---- RECORDED DATA

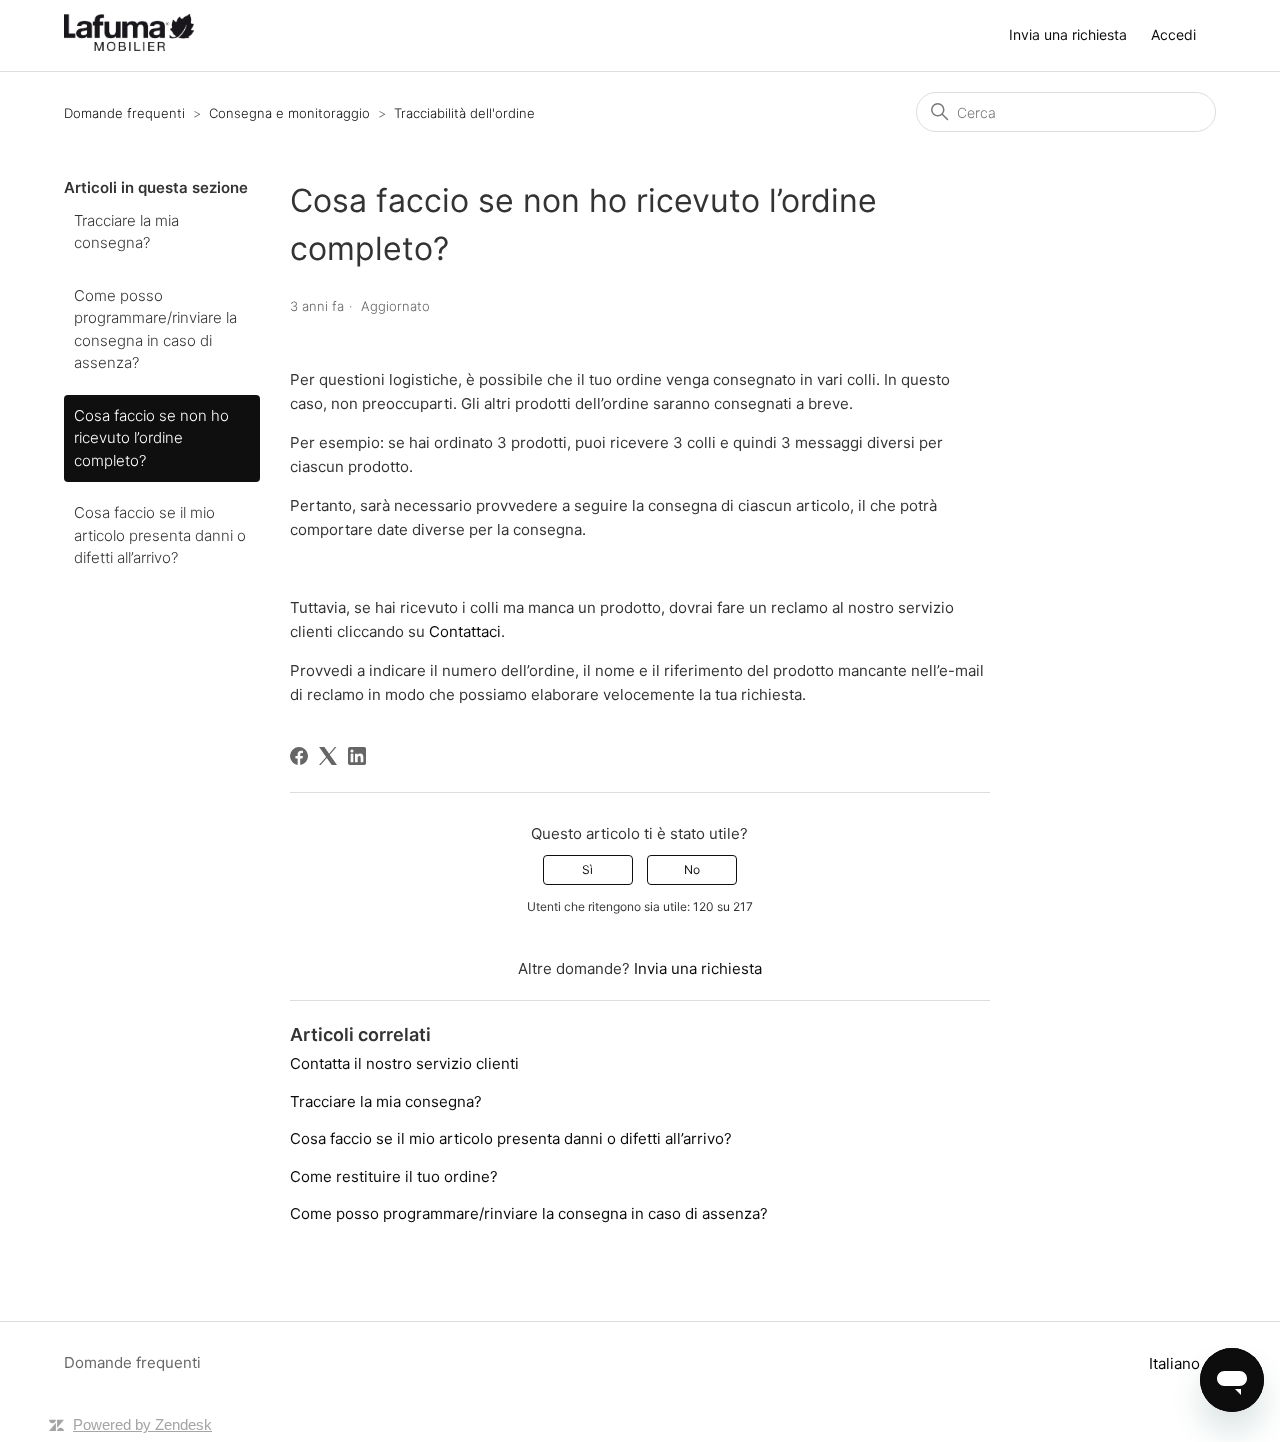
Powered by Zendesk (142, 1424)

--------
---- RECORDED DATA

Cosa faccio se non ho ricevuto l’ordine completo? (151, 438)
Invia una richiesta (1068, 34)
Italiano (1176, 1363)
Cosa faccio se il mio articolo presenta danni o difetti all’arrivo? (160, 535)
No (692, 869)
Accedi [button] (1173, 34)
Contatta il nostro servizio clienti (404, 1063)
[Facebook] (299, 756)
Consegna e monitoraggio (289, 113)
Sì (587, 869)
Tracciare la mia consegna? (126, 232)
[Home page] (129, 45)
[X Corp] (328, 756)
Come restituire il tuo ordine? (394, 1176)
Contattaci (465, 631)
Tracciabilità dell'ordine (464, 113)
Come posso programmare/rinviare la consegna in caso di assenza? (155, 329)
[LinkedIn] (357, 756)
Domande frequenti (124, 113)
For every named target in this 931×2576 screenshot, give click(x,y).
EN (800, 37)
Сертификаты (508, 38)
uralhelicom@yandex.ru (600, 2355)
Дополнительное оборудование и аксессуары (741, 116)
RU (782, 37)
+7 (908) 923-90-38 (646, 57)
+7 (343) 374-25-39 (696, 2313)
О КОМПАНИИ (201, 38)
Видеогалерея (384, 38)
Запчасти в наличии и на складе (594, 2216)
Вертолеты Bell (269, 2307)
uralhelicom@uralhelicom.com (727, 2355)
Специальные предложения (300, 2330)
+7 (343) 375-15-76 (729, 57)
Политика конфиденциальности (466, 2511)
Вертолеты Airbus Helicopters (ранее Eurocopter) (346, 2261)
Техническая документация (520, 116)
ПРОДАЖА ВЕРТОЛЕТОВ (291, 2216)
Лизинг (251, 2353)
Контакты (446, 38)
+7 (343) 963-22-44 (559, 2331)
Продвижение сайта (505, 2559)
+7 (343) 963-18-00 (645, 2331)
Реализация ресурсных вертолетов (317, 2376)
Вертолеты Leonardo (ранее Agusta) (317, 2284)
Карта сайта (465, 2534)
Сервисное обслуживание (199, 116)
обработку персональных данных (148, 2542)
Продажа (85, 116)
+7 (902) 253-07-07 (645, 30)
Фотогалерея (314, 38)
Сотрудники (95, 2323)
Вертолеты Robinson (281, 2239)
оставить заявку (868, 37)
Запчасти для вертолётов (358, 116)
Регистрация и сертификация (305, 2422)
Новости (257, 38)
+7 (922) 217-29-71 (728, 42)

--------
---- RECORDED DATA

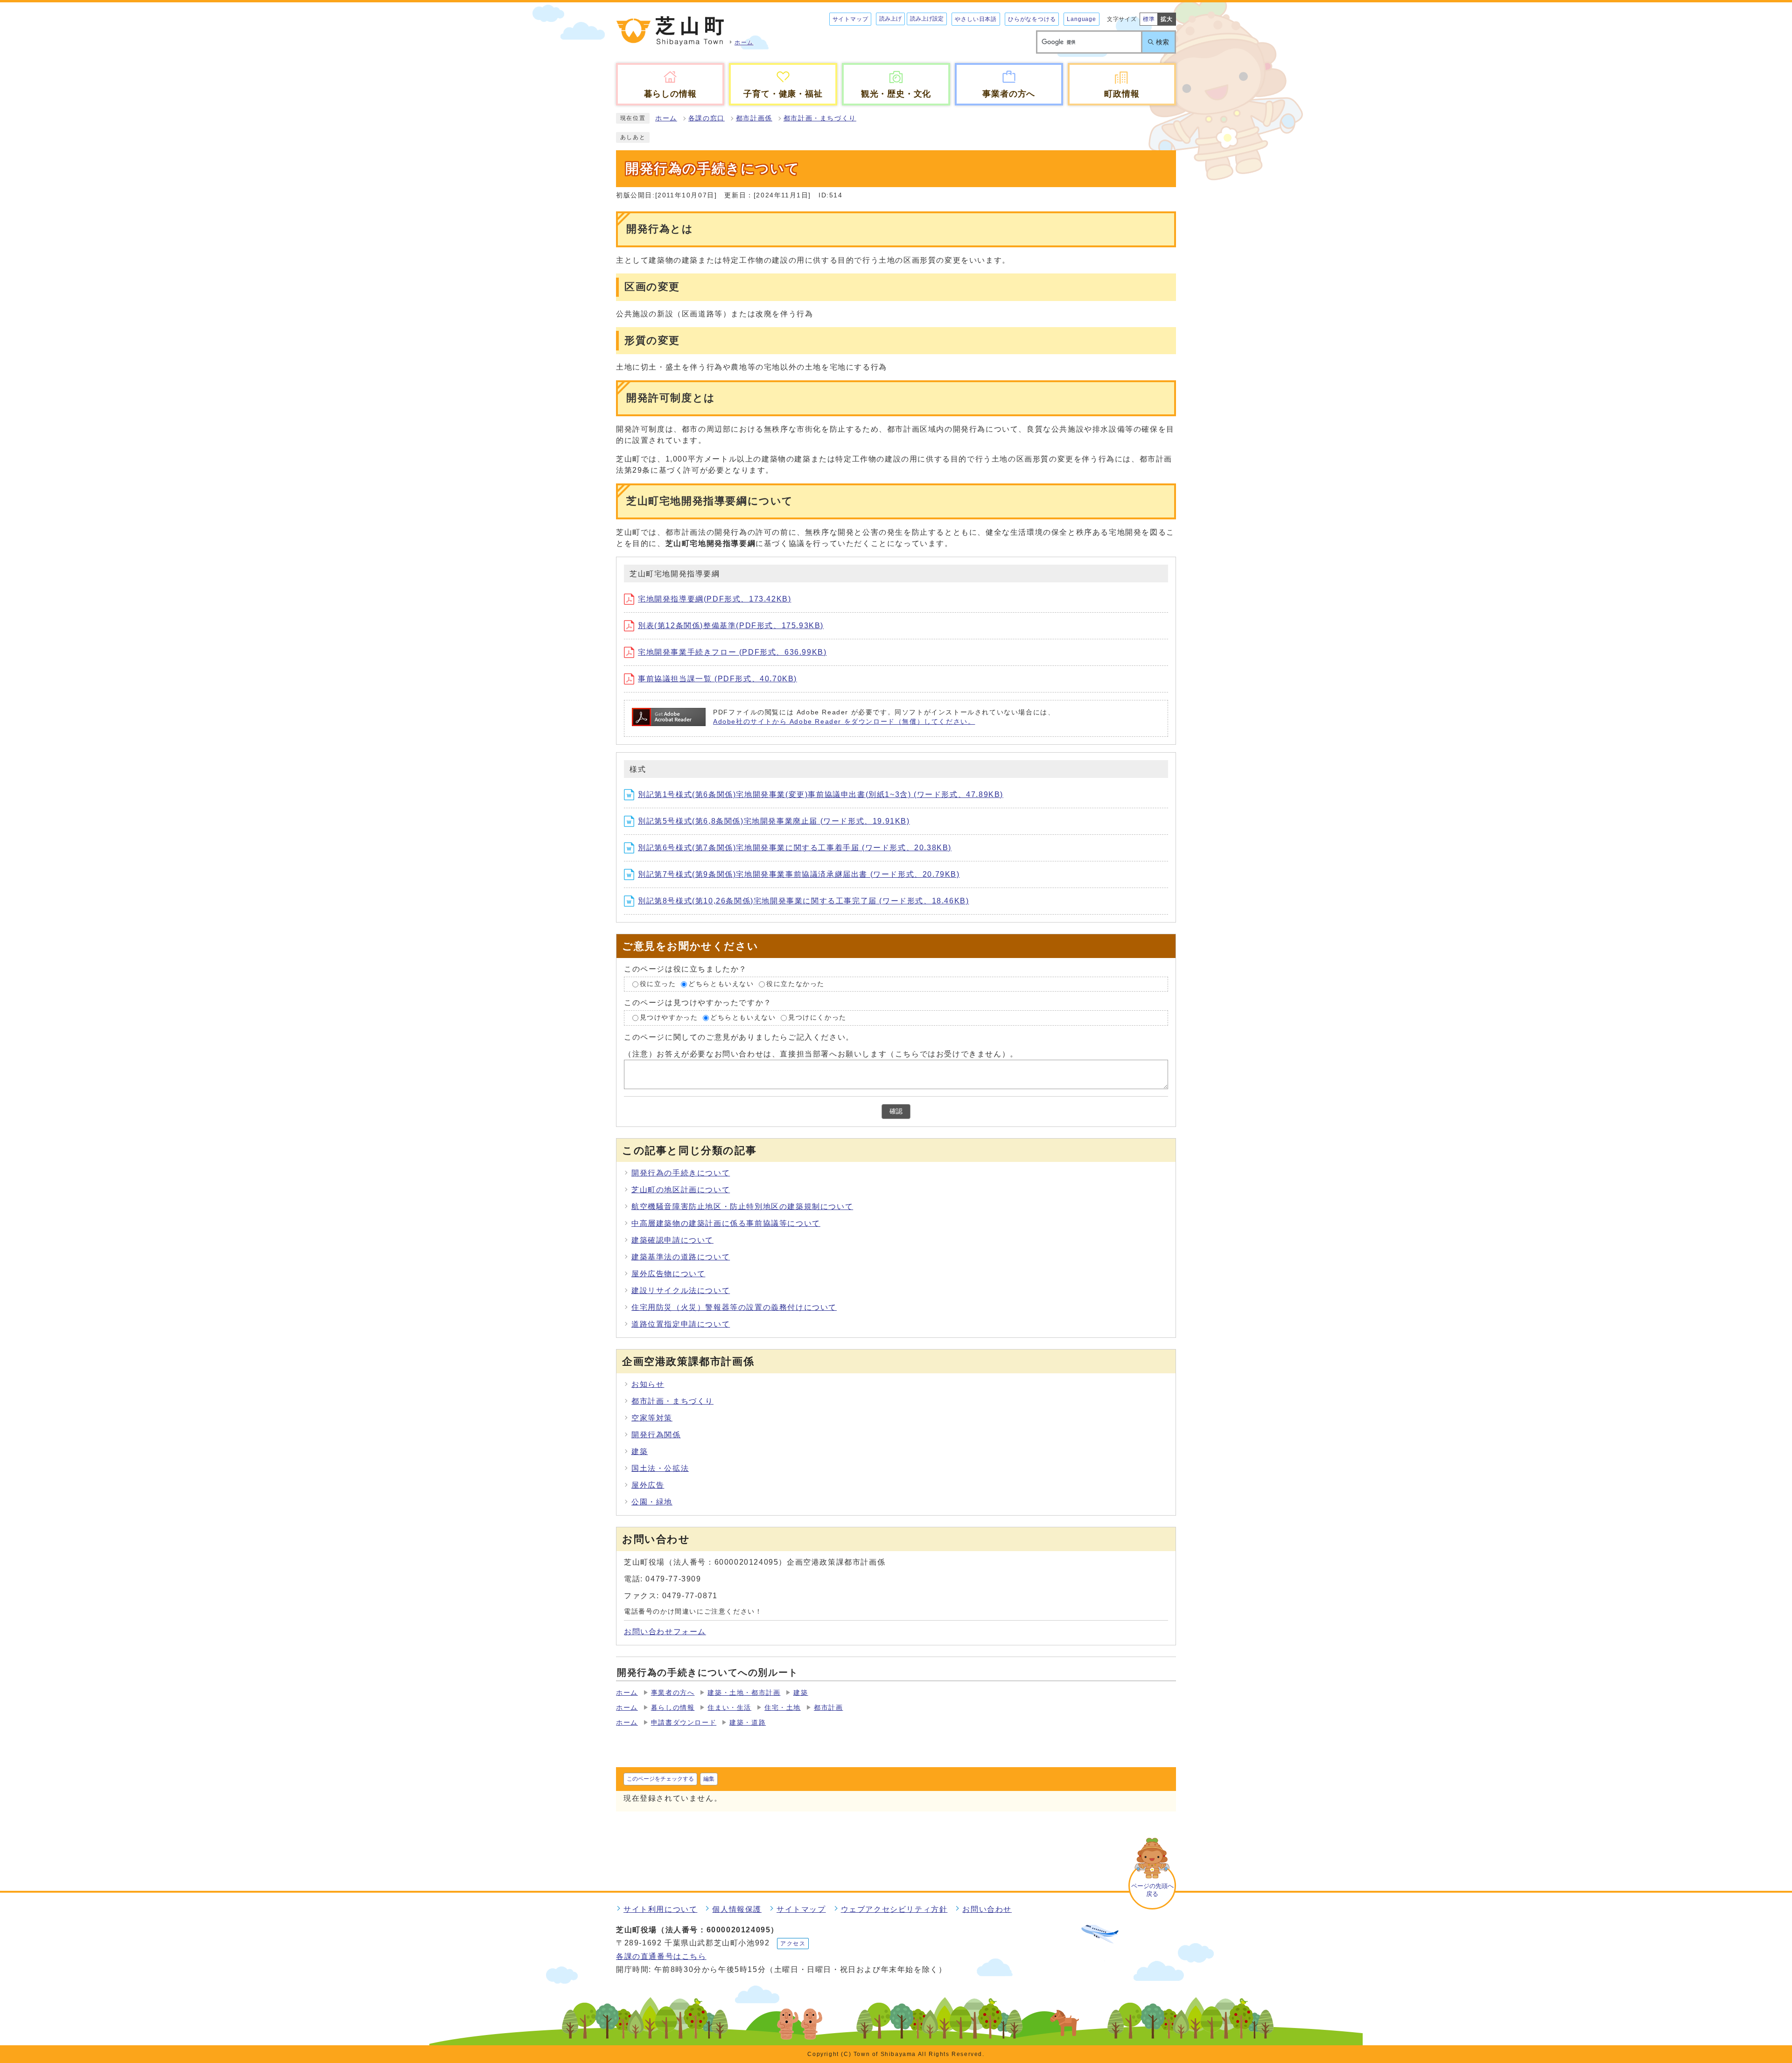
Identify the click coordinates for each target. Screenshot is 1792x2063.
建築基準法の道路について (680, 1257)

--------

EXERCISE DIRECTIONS: From the data above, return every line from the line that has "Tracciare la mia consegna? (126, 232)" up to and including the line that has "963-22-44 (559, 2331)", exactly.

EXERCISE ANSWER:
Tracciare la mia consegna? (126, 232)
[Home page] (129, 45)
[X Corp] (328, 756)
Come restituire il tuo ordine? (394, 1176)
Contattaci (465, 631)
Tracciabilità dell'ordine (464, 113)
Come posso programmare/rinviare la consegna in caso di assenza? (155, 329)
[LinkedIn] (357, 756)
Domande frequenti (124, 113)
For every named target in this 931×2576 screenshot, give click(x,y).
EN (800, 37)
Сертификаты (508, 38)
uralhelicom@yandex.ru (600, 2355)
Дополнительное оборудование и аксессуары (741, 116)
RU (782, 37)
+7 (908) 923-90-38 (646, 57)
+7 (343) 374-25-39 (696, 2313)
О КОМПАНИИ (201, 38)
Видеогалерея (384, 38)
Запчасти в наличии и на складе (594, 2216)
Вертолеты Bell (269, 2307)
uralhelicom@uralhelicom.com (727, 2355)
Специальные предложения (300, 2330)
+7 (343) 375-15-76 (729, 57)
Политика конфиденциальности (466, 2511)
Вертолеты Airbus Helicopters (ранее Eurocopter) (346, 2261)
Техническая документация (520, 116)
ПРОДАЖА ВЕРТОЛЕТОВ (291, 2216)
Лизинг (251, 2353)
Контакты (446, 38)
+7 (343) 963-22-44 (559, 2331)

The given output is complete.